** begin Entries supplied **
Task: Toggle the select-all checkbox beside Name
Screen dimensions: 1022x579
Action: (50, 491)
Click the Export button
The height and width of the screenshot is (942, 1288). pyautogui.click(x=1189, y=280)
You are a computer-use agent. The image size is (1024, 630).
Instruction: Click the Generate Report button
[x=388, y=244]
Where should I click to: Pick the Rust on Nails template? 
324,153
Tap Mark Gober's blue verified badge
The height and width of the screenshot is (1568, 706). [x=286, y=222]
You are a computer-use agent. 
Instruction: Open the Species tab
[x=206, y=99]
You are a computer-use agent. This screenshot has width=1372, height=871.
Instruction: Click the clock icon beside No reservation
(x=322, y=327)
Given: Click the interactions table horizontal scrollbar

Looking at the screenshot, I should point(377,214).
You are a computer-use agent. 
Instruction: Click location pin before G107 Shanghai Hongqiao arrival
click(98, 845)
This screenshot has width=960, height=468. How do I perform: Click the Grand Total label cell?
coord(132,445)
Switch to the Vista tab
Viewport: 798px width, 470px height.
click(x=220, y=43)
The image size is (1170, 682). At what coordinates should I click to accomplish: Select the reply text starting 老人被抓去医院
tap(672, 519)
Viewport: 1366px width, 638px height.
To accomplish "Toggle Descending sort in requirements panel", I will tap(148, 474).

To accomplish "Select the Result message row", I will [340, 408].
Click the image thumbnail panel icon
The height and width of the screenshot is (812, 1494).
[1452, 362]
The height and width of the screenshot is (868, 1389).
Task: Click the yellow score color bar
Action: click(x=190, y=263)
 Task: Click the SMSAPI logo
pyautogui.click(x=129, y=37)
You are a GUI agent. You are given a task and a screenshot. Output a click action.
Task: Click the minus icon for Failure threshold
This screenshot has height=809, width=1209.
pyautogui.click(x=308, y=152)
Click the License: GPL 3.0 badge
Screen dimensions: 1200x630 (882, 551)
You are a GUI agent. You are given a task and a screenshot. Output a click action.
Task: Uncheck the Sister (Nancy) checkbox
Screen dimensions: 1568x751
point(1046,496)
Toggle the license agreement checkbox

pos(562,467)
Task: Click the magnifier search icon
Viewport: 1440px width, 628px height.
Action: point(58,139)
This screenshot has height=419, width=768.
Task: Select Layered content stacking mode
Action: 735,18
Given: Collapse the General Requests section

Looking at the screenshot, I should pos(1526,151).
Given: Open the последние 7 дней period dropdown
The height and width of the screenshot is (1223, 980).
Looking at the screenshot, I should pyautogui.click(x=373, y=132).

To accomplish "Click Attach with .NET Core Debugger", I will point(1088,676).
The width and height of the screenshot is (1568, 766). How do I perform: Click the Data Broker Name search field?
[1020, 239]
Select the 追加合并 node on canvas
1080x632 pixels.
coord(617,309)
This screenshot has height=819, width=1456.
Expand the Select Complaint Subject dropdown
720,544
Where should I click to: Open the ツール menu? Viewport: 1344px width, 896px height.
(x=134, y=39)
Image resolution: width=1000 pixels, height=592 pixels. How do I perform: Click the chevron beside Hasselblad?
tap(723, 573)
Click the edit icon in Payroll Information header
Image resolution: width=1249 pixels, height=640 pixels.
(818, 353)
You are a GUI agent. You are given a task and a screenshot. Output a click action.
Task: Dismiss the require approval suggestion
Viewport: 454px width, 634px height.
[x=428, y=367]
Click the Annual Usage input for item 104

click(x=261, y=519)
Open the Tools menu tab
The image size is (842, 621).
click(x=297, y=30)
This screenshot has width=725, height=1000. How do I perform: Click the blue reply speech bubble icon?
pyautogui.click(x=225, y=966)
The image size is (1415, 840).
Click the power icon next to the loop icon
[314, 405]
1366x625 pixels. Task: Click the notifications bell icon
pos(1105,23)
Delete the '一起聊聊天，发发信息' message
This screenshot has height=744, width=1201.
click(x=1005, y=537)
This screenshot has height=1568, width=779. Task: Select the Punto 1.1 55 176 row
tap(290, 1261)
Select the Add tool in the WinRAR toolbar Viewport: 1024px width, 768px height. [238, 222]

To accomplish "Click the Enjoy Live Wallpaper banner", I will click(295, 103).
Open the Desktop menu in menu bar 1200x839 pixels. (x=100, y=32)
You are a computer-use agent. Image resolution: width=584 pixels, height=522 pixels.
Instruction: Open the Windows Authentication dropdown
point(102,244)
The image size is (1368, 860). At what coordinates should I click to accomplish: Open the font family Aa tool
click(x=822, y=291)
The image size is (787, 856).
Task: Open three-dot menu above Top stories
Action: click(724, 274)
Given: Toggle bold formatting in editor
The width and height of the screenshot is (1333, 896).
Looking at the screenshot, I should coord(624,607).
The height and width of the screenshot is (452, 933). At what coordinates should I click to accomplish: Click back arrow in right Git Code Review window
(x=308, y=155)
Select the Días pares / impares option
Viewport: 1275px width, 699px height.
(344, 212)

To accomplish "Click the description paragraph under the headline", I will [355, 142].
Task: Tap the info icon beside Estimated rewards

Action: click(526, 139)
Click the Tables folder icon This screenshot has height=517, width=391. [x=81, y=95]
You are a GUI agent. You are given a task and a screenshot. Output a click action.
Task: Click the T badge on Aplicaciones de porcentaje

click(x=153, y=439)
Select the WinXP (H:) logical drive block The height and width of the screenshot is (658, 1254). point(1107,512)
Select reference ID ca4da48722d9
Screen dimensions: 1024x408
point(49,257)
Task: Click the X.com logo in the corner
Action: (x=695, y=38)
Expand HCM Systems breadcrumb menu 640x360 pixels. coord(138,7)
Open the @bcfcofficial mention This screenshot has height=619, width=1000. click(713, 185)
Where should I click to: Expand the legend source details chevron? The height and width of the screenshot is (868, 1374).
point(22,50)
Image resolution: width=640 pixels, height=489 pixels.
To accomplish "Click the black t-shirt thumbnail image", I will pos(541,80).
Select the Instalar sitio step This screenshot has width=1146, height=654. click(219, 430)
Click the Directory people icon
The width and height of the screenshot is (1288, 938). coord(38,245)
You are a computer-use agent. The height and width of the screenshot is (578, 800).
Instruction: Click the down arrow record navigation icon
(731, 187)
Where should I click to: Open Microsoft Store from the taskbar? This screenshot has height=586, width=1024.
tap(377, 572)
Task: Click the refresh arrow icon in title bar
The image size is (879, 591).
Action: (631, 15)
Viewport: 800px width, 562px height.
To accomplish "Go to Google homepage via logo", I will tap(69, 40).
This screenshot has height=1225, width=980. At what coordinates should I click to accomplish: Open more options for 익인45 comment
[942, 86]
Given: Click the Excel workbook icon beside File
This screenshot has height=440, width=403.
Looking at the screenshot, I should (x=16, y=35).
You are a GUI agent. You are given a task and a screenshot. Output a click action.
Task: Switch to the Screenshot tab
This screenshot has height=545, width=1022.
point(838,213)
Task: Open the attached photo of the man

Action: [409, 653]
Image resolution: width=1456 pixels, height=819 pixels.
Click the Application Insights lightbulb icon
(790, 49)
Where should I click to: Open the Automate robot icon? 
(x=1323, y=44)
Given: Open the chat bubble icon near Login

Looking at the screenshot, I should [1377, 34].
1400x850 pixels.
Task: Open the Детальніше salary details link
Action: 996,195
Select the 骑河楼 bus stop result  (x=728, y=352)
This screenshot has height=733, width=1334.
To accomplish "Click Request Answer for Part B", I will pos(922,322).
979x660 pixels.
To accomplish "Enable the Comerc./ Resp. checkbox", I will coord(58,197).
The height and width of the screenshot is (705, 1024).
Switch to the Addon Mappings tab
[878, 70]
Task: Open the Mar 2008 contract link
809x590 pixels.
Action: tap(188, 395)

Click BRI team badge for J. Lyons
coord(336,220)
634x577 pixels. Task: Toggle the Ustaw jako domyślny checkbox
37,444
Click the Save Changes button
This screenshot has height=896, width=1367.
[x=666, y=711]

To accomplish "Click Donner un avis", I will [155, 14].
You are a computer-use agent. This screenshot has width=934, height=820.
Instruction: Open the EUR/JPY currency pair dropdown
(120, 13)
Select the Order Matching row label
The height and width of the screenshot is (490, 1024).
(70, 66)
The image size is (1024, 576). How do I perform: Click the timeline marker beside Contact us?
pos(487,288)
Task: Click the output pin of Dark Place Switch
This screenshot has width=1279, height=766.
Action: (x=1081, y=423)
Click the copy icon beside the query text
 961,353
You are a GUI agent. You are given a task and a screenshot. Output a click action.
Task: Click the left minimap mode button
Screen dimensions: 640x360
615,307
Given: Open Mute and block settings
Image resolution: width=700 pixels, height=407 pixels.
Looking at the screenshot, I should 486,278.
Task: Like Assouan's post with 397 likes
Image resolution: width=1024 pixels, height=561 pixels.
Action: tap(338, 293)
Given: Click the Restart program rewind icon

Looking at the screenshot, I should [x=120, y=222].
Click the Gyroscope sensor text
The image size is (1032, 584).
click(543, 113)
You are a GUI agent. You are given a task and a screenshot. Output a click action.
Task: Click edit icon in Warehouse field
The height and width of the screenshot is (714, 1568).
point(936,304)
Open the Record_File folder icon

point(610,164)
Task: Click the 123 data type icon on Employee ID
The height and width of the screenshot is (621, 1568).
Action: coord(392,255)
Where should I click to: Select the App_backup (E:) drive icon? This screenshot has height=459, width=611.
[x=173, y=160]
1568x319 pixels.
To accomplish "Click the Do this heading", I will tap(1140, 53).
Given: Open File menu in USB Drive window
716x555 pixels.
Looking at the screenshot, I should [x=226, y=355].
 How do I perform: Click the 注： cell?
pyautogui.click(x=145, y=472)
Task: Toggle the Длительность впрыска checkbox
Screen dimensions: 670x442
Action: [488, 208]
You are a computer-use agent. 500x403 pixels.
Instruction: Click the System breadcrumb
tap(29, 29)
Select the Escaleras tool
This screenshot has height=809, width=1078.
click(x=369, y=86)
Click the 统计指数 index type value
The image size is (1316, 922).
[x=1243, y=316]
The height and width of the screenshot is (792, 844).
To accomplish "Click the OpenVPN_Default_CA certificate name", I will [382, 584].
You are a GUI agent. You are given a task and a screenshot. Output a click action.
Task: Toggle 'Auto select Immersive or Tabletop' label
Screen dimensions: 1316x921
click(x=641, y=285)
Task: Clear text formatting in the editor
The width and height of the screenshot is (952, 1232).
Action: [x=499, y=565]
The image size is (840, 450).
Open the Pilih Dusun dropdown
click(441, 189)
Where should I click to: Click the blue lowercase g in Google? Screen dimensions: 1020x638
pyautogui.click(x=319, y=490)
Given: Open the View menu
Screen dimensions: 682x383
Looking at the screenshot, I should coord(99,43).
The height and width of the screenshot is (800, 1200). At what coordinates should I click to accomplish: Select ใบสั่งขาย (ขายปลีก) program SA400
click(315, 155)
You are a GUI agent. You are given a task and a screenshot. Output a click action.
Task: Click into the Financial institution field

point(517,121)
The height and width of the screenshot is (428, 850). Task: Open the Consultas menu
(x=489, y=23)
** end Entries supplied **
--- Task brief ---
Copy out verbatim the part of the records that begins with the line containing "Given: Collapse the General Requests section" and ends with the line containing "[x=428, y=367]", including both of those lines.

--- Answer below ---
Given: Collapse the General Requests section

Looking at the screenshot, I should pos(1526,151).
Given: Open the последние 7 дней period dropdown
The height and width of the screenshot is (1223, 980).
Looking at the screenshot, I should pyautogui.click(x=373, y=132).

To accomplish "Click Attach with .NET Core Debugger", I will point(1088,676).
The width and height of the screenshot is (1568, 766). How do I perform: Click the Data Broker Name search field?
[1020, 239]
Select the 追加合并 node on canvas
1080x632 pixels.
coord(617,309)
This screenshot has height=819, width=1456.
Expand the Select Complaint Subject dropdown
720,544
Where should I click to: Open the ツール menu? Viewport: 1344px width, 896px height.
(x=134, y=39)
Image resolution: width=1000 pixels, height=592 pixels. How do I perform: Click the chevron beside Hasselblad?
tap(723, 573)
Click the edit icon in Payroll Information header
Image resolution: width=1249 pixels, height=640 pixels.
(818, 353)
You are a GUI agent. You are given a task and a screenshot. Output a click action.
Task: Dismiss the require approval suggestion
Viewport: 454px width, 634px height.
[x=428, y=367]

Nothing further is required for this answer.